Poems that Speak Out Against Violence and for Embrace - Barbara March

If the back & arms you carry riddle with black
spots & marks made by birds who don’t want us here—
I will remind you: There are people who did this before us,
brown & black-spotted, yellow, with rattails,
born from what others did not want & loathed & aimed
to never let belong, & so, we are here today—
the field is wide. We make saliva from root & light.
Our spikelets grow, & do you feel the wind?
       - Joe Jiménez, Smutgrass



Orlando. Dhaka. Istanbul. Baghdad. Medina. Nice. The killings of Alton Sterling and Philando Castile, and the murder of police officers in Dallas and Baton Rouge. This summer, terrible bigotry and violence have rent our global community. The killings must end, and we in the poetry community must contribute in any way we can. As we search for answers to these horrors and for ways to combat hatred and prejudice, we are reminded of poetry’s capacity to respond to violence, to help us regenerate, like spikelets sprouting in a contested field, claiming our public spaces for everyone.

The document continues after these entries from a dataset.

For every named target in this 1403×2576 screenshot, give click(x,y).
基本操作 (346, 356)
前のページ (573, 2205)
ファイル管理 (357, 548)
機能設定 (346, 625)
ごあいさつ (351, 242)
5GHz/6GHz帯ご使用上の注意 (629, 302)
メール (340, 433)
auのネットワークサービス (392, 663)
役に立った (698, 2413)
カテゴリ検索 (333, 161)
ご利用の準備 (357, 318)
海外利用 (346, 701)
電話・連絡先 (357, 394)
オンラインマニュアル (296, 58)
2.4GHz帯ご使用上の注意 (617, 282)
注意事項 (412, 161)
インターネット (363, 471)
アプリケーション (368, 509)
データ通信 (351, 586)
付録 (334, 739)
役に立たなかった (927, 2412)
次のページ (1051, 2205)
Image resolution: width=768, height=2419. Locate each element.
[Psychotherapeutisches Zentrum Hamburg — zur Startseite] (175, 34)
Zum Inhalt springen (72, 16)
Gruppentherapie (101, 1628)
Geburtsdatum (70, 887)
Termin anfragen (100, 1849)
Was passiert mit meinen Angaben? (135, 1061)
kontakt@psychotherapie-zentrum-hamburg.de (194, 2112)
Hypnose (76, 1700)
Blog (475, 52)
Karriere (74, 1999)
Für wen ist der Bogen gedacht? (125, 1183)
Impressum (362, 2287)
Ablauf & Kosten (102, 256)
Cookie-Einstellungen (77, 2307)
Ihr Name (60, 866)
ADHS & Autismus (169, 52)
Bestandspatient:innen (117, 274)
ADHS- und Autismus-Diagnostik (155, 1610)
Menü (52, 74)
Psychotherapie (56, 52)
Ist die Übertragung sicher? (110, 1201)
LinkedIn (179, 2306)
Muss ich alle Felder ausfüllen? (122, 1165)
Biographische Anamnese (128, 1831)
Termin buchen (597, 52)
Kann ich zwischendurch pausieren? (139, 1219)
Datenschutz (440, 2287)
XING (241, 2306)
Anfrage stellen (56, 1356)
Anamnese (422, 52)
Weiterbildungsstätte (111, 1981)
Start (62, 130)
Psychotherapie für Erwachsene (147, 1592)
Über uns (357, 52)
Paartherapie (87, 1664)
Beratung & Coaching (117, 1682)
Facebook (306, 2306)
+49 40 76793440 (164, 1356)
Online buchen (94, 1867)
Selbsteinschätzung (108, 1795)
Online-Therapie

In solidarity with all those targeted at home and abroad, from the LGBT community in the United States to devastated families of Baghdad, Split This Rock is offering its blog as a Virtual Open Mic. Over the next couple of weeks, from July 14 to 28, we are requesting poems in response to and against violence toward marginalized communities. After the Virtual Open Mic closes, we hope to print out and mail all of the poems to Congress and the National Rifle Association. 


***

Bringing Disparate Things Together to Create a Shape
by Barbara March

I'm out of touch with your pyramids,
with the horse who shrieks light,
with the red balloon riddled
in the crow's beak as a neon sign
blares the confederate flag at Woody's saloon.
With how black is the crow, how
brown the horse, how red the balloon?
Can I answer in one comfortable kowtow?
Or skip protocol, take the heat, pocket
the Pleiades and Neruda's surrogate
who told how brown men navigated
the pacific by their balls. how
white women rolled on the white
floor of the world and howled at the night.